I really believe art offers a safe space for communication that can reach beyond the political scope of the world. Art can connect people with ideas and feelings without the use of language, and it can explore concepts beyond the limitations of the current paradigm. In this way art can be a tool for real liberation, beyond political agendas and war. It is a conduit that runs through all of us, no matter who we are or where we are from.
How do you feel social media has helped your career as an artist?
Social media has certainly assisted my art career by opening an international platform for sharing my work. It also allows for a more direct correspondence with viewers, that can offer a more sincere display of work. I dig the directness of it all.

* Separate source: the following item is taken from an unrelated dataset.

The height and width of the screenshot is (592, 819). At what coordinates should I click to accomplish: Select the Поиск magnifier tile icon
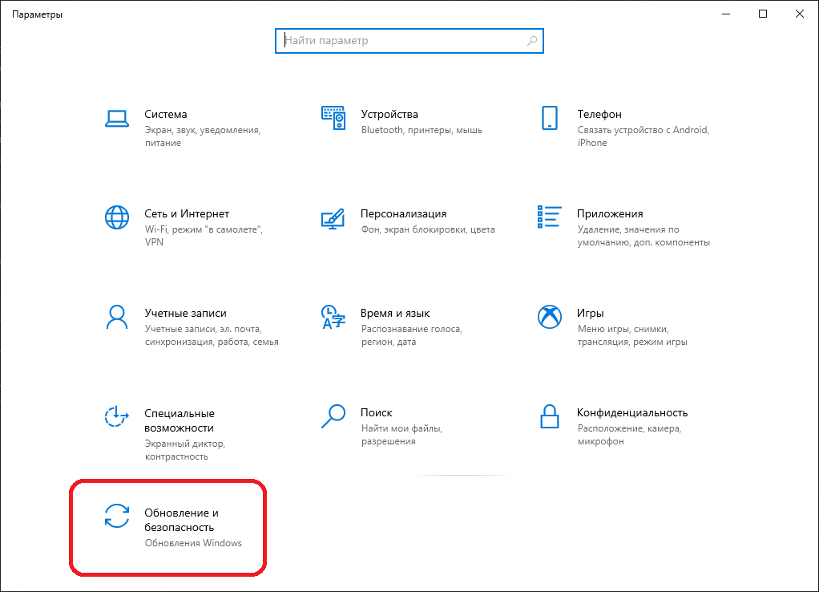coord(333,416)
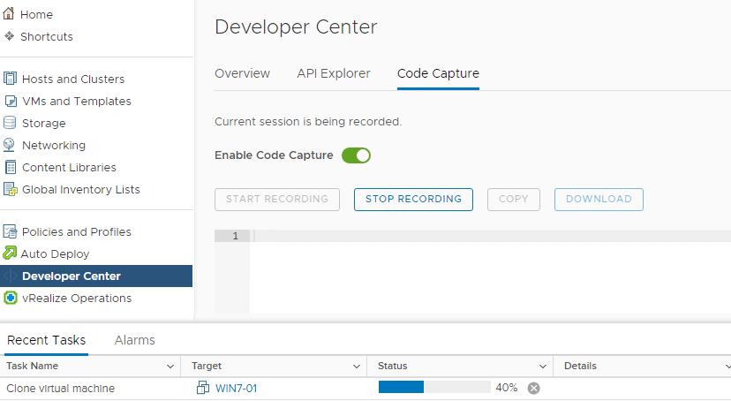Cancel the Clone virtual machine task
This screenshot has width=731, height=401.
pos(534,388)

I’ve also sold work to galleries and collectors through social media…always something to be stoked about.
What do you feel the benefits of using social channels?
Social media can be a great assistant or a dreadful ruler, it all depends on your engagement. It can be an endless inspiration board, or become a black whole of mind-numbing pet videos; it is a tool that needs to be used appropriately. It offers a massive platform to share you work, communicate ideas, and connect with others.

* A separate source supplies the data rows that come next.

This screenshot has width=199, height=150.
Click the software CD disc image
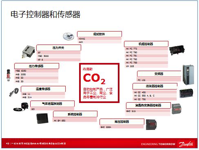[x=69, y=36]
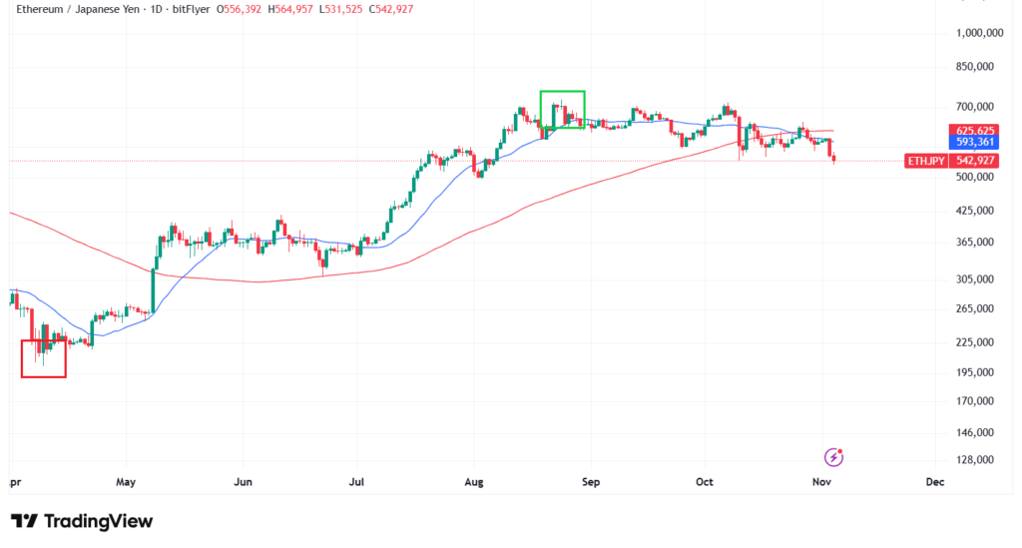This screenshot has height=548, width=1022.
Task: Select the 1D interval label
Action: click(158, 9)
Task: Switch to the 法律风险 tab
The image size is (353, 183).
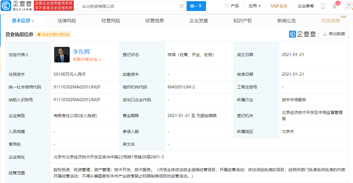Action: click(67, 21)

I notice that you sparingly post, is this an intentional practice?
Yes. My feed is not a personal window into my life. It is a collection of my work and processes. I am very aware of the imagery I put into the world, and try to cultivate a certain flow within my posts.
I also limit my use on social media each day. While I am a proponent of technology and social media, I am also a huge fan of the real world, and want to spend time in it. I think a balance between worlds is the key.
What do you see coming up in technology and how it meets art?
The virtual realm and AI are quickly becoming a wild and beautiful new area for art to thrive. Soon we will honor programers as great artists, and praise art work created by robots. I am also fascinated by the role neuroscience could play in creating inner-mind projects!
Who are you making your art for?
My work is personal, and is very focused on the process rather than creating a ‘finished product.’ But I think the roll of the artist is often one of sharing and communicating with others, and I am very aware of this roll. I want my work to instigate thought and feeling, and engage the viewer on a personal level.
What would you tell an artists just starting out?
Work on developing a connection to your sincere self… that deep conscious self that operates apart from your head. Whenever you doubt yourself, or your work (which happens everyday), connect with your sincere self and follow that feeling. Always follow your gut.